What augmentations are sensitive to hyper-parameters and why?
Ch Muhammad Awais, Imad Eddine Ibrahim Bekkouch

TL;DR
This paper investigates how different data augmentations in machine learning models vary in sensitivity to hyper-parameters, using interpretability methods to identify which augmentations are most affected and which are more stable.
Contribution
The study introduces a method to evaluate augmentation sensitivity to hyper-parameters and identifies which augmentations are more resilient or sensitive, enhancing robustness understanding.
Findings
Some augmentations are highly sensitive to hyper-parameters.
Certain augmentations show consistent performance regardless of hyper-parameter changes.

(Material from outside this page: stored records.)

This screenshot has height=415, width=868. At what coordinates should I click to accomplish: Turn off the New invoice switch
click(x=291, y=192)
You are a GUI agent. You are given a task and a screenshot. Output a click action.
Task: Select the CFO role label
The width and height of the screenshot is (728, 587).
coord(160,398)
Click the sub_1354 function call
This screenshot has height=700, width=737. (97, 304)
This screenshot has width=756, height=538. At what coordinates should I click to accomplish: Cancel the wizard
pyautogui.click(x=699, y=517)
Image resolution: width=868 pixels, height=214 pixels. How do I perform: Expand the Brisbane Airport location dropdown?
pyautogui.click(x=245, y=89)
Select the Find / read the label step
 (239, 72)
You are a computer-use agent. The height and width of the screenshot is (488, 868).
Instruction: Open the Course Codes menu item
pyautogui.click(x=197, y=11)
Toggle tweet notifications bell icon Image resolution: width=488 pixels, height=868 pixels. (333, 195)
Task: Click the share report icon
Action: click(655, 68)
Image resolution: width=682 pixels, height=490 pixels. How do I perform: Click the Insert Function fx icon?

The approach helps in selecting more stable augmentations for robust models.
Abstract
We apply augmentations to our dataset to enhance the quality of our predictions and make our final models more resilient to noisy data and domain drifts. Yet the question remains, how are these augmentations going to perform with different hyper-parameters? In this study we evaluate the sensitivity of augmentations with regards to the model's hyper parameters along with their consistency and influence by performing a Local Surrogate (LIME) interpretation on the impact of hyper-parameters when different augmentations are applied to a machine learning model. We have utilized Linear regression coefficients for weighing each augmentation. Our research has proved that there are some augmentations which are highly sensitive to hyper-parameters and others which are more resilient and reliable.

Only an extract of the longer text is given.